Halten Sie den Antizionismus in Teilen der Linken für problematisch? Wie stellen Sie sicher, dass daraus kein Antisemitismus wird?
Teile der Linken, unter anderem in Niedersachsen, bezeichnen sich offen als „antizionistisch“. Viele Menschen – mich eingeschlossen – empfinden dies als problematisch, da Antizionismus oft als Deckmantel für antisemitische Positionen kritisiert wird.
Wie positionieren Sie sich persönlich zu dieser Entwicklung?
Und sehen Sie innerhalb Ihrer Partei ein Problem mit Antisemitismus, das klarer benannt und bekämpft werden müsste?
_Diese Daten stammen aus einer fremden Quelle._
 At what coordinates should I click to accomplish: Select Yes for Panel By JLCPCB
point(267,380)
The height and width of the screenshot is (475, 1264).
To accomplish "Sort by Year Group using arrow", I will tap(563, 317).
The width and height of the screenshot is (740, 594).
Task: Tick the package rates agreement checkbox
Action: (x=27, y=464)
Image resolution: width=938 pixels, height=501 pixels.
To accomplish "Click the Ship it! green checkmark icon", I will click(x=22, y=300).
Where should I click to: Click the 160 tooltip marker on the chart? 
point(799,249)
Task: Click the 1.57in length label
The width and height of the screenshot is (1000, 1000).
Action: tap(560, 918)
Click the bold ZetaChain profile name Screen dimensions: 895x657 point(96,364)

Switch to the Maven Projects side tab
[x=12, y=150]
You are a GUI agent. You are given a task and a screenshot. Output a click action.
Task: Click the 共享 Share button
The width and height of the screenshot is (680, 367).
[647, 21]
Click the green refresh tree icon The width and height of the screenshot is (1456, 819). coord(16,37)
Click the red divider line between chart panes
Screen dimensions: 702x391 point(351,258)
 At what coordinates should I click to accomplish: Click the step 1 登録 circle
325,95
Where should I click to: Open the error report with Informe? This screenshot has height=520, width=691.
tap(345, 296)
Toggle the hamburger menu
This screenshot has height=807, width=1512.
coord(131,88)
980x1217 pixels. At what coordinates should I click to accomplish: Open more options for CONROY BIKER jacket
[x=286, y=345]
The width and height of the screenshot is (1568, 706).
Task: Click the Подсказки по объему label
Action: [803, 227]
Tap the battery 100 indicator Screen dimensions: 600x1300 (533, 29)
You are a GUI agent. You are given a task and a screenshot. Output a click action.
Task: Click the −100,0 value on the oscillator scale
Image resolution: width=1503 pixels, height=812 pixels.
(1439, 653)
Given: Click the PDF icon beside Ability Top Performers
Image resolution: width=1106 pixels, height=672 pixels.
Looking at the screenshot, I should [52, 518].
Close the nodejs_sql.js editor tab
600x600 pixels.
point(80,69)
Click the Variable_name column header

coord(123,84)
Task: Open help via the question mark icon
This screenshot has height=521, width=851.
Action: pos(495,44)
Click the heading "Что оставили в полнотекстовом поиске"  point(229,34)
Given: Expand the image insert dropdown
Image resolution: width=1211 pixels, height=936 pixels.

Wenn man sich internationale Debatten anschaut (insbesondere auch innerhalb der jüdischen Diaspora), ist der Debattenkorridor in Deutschland vergleichsweise eng. Meiner Ansicht nach entzünden sich Diskussionen dabei häufig an Begrifflichkeiten. Begriffe wie „Zionismus“ in seinen unterschiedlichen Ausprägungen und historischen Phasen sind für viele Mitglieder und Außenstehende jedoch unscharf oder unterschiedlich besetzt. Eine rein begriffliche Auseinandersetzung halte ich daher für wenig zielführend. Entscheidend sind die Inhalte.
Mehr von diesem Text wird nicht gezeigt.